Carlisle, PA to Radford, VA
July 17, 2010
On the accelerated progress plan heading home, we are expressway driving, with just a brief digression planned today to sample one of Virginia’s many wine trails. Our little trip off the expressway turned into a four hour foray on beautiful Blue Ridge Valley backroads.
We hopped off I81 just south of Staunton, and headed east into the Monticello Region, where the Virginia Wineries map showed a cluster of at least a dozen wineries that could be easily visited in a day. We chose to visit just two that sounded interesting and were not too far afield.
Our first stop was Cardinal Point Vineyard in Afton. A beautiful garden planted right in front of our spot in the parking lot was all aflutter with butterflies. We hauled out our cameras and snapped away for a very long time.
When we eventually made it up to the tasting room, our host poured us samples of ten different wines.
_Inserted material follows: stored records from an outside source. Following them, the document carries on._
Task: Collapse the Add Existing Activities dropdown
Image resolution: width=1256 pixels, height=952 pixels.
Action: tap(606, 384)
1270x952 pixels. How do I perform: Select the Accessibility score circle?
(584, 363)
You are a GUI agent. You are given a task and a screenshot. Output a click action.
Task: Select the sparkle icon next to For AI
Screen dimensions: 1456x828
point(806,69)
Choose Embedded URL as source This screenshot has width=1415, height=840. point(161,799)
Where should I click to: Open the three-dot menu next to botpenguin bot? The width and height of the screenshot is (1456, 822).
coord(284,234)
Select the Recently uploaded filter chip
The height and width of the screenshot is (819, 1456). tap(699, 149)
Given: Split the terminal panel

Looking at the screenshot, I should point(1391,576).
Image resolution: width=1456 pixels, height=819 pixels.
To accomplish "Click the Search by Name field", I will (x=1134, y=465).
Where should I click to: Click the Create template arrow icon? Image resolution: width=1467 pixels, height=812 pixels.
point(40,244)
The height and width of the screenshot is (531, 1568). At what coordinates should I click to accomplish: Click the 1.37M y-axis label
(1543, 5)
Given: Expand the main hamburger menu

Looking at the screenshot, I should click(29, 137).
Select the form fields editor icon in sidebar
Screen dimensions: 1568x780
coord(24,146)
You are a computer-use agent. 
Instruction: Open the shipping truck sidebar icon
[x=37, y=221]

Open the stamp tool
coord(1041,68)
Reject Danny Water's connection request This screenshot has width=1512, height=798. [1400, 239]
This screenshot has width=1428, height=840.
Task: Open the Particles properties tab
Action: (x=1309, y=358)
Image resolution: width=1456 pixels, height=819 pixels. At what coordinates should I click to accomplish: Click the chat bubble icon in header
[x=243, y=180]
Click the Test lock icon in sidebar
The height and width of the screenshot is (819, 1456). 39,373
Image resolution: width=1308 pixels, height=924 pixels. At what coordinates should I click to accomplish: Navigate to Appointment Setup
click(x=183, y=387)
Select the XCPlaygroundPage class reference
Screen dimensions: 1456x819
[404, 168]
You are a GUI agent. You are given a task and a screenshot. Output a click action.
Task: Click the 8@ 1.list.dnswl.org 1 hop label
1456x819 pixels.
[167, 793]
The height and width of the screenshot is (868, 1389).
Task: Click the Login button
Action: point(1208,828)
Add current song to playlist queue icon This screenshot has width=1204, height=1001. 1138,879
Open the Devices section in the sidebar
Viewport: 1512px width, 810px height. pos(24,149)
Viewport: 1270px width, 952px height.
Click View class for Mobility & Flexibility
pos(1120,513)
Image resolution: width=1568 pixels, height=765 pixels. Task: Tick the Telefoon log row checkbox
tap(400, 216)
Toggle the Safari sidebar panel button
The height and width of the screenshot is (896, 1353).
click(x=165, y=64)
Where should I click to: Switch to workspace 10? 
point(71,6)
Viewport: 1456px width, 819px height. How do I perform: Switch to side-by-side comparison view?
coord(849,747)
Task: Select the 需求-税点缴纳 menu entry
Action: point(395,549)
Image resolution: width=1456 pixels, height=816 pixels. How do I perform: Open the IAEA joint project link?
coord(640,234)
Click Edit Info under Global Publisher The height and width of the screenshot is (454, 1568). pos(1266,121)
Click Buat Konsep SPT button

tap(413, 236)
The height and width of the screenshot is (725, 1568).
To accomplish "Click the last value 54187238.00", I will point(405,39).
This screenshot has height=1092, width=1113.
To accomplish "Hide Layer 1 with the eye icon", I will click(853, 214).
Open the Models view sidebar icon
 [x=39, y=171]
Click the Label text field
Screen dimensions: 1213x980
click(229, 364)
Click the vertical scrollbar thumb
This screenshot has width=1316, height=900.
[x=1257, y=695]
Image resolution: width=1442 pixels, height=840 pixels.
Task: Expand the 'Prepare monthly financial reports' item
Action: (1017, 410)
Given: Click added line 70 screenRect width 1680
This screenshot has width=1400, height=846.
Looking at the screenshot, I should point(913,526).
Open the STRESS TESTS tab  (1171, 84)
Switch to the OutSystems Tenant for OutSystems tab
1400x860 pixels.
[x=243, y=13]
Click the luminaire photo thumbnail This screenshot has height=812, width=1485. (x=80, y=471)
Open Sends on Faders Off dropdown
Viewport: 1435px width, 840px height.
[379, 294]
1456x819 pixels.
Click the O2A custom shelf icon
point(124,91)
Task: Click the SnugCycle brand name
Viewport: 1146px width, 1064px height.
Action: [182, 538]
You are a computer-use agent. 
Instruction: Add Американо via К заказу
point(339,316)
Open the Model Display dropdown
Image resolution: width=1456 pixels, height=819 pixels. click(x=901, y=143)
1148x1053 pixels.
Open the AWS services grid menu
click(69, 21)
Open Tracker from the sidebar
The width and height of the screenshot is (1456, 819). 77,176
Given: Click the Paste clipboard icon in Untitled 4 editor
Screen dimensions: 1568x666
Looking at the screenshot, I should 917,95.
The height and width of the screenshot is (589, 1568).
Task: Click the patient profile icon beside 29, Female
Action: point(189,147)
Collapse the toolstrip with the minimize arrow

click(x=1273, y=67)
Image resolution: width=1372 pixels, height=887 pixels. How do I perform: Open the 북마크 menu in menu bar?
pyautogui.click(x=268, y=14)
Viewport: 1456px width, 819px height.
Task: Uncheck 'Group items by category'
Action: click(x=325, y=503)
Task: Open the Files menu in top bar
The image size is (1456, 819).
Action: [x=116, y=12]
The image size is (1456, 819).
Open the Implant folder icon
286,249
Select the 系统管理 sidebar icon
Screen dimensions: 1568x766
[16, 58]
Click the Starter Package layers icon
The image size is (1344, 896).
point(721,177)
Cardinal Point’s wines are made mostly from grapes grown in their vineyard, but they fill in with about 20% of grapes purchased from other vineyards in the region.
While we were enjoying our wine, the owner of the vineyard walked in with her dog, who clearly has the run of the place. He stood up, put his front paws on the bar, and waited for our wine pouring host to come over and give him a biscuit.
After we finished tasting our wine, and buying bottles of our two favorites, we went into the winery to watch a video of a year in the life of Cardinal Point vineyard and winery. We watched from a loft level, overlooking about a hundred oak barrels, three huge stainless vats, and lots of cases of wine bottles. The family cat joined us on the couch.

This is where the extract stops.